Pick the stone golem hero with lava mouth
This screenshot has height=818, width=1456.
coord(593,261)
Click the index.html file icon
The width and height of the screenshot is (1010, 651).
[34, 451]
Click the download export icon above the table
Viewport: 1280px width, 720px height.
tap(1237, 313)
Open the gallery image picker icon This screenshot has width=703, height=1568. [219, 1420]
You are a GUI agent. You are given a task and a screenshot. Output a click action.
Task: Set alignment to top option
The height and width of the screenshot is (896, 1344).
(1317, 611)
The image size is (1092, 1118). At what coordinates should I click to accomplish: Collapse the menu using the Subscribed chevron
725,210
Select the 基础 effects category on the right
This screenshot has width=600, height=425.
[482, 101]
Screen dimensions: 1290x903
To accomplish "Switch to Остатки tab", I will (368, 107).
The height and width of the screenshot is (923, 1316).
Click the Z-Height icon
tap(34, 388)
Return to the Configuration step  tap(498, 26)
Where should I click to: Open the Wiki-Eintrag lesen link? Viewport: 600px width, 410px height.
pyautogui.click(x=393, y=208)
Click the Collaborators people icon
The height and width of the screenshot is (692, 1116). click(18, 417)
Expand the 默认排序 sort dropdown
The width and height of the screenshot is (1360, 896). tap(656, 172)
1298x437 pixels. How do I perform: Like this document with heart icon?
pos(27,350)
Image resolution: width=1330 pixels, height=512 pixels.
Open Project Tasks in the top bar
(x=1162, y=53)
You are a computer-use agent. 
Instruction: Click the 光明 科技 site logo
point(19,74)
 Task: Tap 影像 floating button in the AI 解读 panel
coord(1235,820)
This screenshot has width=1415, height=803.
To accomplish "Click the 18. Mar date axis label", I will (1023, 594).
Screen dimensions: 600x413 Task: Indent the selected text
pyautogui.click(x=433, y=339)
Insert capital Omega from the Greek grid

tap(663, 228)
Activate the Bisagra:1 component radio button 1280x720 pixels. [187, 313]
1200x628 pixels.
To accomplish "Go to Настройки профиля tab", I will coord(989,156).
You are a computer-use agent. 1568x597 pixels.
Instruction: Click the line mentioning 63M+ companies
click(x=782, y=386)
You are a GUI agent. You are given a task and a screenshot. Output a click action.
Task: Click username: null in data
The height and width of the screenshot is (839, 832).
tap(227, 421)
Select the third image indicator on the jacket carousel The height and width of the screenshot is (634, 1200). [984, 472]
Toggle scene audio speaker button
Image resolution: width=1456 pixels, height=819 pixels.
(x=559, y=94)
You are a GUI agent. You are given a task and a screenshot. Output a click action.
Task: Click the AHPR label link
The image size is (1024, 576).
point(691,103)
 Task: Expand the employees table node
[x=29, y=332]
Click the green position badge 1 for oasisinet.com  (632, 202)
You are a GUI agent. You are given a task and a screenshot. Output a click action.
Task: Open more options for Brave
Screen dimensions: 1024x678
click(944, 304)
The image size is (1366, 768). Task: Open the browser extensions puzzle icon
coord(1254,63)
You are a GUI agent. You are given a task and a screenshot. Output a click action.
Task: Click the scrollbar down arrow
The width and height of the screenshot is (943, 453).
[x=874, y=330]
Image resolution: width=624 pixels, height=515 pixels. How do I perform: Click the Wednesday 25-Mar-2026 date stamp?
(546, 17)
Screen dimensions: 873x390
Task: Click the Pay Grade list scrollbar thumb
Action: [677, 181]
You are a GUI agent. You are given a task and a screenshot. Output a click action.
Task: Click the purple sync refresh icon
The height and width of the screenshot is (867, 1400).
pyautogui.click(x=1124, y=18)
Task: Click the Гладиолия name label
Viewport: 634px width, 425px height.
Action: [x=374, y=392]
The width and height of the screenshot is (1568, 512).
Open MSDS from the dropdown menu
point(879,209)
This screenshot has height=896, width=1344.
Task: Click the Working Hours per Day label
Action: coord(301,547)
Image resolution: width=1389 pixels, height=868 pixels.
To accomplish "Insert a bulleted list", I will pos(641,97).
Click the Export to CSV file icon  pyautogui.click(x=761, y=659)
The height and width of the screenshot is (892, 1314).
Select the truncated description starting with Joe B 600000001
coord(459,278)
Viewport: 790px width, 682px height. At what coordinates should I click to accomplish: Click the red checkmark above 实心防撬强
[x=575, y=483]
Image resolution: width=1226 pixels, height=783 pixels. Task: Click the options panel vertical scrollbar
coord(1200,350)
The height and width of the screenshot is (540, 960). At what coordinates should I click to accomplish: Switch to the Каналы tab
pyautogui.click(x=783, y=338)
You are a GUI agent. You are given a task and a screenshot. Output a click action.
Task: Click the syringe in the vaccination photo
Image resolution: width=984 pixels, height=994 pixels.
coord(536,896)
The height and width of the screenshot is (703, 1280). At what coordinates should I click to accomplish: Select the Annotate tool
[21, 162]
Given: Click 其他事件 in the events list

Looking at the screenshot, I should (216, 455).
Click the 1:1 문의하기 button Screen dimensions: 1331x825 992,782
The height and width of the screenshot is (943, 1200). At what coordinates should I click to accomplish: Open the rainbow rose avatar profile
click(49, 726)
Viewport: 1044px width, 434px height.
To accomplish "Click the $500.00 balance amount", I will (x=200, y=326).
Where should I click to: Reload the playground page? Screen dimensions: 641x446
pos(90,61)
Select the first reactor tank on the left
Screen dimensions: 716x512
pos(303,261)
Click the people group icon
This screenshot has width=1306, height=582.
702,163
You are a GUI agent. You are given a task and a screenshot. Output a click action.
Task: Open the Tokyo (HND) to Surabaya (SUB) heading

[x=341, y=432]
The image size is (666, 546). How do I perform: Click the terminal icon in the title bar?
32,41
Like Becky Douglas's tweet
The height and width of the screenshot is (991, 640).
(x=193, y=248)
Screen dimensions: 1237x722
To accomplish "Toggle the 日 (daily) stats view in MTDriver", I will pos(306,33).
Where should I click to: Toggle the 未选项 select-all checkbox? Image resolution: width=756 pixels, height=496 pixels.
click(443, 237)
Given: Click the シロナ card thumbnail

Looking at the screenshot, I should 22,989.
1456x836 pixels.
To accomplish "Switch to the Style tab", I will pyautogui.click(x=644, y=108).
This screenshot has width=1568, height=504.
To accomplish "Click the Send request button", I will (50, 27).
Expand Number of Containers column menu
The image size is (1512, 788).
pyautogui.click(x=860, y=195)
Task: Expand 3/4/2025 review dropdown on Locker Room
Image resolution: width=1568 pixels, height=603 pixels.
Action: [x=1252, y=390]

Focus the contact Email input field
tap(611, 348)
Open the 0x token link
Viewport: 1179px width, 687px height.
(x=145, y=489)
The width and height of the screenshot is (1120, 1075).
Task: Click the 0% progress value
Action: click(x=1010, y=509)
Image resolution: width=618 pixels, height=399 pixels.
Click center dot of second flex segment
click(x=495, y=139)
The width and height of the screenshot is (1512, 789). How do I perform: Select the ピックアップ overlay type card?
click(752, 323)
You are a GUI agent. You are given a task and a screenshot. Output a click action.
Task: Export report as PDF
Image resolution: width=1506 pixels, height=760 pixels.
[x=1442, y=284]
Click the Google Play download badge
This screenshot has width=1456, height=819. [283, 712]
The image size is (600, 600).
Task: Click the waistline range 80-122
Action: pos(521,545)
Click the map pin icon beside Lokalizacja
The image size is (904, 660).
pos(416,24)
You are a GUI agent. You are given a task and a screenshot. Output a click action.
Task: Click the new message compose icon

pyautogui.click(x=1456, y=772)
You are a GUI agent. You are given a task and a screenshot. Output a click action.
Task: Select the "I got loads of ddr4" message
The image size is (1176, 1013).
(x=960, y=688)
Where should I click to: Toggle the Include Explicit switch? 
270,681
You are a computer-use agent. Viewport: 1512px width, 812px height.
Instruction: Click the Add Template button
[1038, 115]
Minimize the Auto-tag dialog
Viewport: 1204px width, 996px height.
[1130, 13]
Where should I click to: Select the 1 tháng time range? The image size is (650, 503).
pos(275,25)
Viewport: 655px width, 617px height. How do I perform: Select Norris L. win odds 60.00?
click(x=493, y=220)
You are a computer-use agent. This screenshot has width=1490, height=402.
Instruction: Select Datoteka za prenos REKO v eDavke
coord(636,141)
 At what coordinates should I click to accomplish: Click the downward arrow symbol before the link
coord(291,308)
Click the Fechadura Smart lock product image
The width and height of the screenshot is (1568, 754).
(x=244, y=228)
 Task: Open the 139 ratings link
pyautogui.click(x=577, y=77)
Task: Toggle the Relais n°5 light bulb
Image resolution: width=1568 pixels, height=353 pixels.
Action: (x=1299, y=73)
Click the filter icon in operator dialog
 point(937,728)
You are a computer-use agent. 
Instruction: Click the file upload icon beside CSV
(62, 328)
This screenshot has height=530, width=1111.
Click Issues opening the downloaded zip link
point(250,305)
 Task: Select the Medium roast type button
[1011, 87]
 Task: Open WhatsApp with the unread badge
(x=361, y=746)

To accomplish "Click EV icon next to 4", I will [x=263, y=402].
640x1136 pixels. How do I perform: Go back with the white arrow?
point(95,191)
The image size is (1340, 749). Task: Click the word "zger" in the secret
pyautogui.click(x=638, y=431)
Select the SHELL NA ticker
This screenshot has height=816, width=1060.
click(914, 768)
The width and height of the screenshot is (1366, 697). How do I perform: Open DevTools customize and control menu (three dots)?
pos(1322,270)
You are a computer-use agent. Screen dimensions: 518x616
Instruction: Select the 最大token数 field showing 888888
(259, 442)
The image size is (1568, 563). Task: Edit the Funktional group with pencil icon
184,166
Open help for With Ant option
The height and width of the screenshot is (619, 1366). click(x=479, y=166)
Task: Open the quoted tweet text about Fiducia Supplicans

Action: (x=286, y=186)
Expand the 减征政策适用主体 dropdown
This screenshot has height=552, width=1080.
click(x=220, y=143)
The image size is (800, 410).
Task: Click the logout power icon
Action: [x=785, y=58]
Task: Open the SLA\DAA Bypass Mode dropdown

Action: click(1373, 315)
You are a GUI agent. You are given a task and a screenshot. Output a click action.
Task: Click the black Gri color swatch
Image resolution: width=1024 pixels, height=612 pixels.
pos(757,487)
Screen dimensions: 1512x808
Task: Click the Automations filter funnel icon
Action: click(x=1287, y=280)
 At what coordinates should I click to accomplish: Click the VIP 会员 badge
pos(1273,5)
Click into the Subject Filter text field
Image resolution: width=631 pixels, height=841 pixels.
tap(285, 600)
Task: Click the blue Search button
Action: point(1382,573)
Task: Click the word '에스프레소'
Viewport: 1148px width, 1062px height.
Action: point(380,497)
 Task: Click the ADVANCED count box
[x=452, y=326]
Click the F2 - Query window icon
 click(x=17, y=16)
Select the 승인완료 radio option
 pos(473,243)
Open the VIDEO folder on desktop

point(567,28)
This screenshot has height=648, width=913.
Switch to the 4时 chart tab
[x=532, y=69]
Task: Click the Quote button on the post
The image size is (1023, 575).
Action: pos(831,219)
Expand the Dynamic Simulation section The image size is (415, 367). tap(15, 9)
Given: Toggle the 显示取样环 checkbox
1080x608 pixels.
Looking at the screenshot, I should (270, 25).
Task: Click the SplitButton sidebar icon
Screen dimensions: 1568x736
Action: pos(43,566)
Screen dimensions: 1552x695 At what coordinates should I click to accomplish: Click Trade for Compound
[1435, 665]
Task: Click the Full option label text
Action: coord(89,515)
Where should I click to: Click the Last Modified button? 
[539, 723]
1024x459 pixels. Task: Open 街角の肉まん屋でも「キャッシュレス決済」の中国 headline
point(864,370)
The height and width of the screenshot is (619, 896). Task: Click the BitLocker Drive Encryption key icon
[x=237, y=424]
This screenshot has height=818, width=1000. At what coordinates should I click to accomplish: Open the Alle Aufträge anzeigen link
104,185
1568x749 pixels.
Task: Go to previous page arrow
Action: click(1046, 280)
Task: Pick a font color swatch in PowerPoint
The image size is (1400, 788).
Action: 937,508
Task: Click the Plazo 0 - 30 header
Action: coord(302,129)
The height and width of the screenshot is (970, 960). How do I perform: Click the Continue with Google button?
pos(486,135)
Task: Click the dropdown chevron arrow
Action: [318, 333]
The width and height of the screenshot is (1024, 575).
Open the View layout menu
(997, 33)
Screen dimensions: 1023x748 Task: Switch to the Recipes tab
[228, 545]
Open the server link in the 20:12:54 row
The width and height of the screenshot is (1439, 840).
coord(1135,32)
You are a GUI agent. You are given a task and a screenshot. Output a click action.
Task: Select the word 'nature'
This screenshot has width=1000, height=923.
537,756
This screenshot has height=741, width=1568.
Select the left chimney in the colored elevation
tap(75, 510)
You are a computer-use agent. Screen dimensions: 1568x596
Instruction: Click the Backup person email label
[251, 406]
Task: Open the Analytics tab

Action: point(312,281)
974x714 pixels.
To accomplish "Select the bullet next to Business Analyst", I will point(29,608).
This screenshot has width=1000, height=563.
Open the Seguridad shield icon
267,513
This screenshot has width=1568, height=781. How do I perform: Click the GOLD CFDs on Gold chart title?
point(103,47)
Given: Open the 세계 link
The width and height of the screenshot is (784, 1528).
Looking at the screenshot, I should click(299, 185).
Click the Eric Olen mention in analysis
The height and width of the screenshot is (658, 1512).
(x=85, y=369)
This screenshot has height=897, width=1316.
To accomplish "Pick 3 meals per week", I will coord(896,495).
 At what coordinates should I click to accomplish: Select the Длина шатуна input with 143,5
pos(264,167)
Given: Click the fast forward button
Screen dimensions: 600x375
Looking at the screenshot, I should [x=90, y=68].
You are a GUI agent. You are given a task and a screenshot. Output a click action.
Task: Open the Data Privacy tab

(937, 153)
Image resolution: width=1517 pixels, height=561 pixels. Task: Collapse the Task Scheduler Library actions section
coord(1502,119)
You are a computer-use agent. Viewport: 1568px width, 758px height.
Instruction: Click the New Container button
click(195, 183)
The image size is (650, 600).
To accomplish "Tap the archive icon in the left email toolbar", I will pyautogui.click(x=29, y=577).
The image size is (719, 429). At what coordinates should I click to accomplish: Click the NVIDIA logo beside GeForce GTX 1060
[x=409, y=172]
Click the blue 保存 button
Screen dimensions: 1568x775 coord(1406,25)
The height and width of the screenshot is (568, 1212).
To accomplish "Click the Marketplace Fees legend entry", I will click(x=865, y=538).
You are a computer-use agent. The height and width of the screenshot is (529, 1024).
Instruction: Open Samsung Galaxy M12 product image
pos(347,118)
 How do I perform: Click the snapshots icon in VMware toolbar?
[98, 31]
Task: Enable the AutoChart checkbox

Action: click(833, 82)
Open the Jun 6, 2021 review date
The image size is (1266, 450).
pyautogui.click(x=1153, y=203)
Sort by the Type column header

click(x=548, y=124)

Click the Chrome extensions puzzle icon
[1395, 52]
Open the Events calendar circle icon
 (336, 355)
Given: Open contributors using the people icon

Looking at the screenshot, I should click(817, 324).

### EXERCISE INSTRUCTIONS:
Among the lines above, the ones holding the word "swatch" must be counted; only that count is to be given.

### SOLVED EXERCISE:
2